= Beginning of Section =

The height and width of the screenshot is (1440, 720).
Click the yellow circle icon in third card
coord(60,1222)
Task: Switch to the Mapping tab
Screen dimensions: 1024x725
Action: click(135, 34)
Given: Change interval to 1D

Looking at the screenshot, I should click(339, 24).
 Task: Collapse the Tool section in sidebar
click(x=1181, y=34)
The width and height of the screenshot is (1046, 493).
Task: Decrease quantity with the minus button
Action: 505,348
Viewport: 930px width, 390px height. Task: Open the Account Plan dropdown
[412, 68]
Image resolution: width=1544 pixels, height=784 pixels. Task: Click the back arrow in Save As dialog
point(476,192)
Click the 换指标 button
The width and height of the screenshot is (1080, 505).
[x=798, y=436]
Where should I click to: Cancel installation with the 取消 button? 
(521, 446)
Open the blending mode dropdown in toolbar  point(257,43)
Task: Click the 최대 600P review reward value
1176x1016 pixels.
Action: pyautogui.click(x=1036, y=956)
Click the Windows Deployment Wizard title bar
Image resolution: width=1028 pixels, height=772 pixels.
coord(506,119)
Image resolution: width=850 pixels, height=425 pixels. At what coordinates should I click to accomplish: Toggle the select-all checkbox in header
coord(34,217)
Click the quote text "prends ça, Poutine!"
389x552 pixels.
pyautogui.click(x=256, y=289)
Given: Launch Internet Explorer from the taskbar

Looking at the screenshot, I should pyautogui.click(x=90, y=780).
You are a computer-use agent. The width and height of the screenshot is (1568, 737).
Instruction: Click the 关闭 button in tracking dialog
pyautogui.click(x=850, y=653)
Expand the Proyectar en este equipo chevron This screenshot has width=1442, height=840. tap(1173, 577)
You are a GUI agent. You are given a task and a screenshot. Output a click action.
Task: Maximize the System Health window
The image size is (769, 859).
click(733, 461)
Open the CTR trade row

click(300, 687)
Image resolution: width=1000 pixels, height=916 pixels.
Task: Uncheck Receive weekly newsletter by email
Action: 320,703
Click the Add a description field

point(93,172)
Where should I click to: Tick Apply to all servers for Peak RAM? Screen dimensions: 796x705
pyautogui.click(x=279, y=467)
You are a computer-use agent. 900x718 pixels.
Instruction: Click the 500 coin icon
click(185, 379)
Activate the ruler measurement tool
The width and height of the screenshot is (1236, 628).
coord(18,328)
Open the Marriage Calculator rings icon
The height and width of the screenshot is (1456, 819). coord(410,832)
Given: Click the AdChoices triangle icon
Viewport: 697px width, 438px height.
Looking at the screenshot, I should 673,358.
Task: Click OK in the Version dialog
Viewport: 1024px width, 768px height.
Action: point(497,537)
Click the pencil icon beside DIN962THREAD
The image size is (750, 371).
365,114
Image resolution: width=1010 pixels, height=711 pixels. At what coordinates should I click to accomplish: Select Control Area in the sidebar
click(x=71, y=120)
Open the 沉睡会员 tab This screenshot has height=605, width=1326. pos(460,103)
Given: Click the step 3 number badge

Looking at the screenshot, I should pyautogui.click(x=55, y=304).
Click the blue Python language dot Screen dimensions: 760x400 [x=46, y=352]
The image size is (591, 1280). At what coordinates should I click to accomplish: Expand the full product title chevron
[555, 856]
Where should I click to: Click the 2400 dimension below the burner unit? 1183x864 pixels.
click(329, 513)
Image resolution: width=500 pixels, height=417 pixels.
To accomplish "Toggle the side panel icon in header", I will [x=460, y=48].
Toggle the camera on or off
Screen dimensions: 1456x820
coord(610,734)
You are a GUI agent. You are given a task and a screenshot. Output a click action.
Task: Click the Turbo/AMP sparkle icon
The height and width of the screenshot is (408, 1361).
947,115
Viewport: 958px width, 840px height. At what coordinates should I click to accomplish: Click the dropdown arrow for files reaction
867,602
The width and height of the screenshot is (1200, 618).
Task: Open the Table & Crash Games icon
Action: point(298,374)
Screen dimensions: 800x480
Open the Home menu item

= End of Section =

- **Exercise brief**:
Using the entries above, state the number of lines that include "agent". Add nothing else.

- **Solved exercise**:
4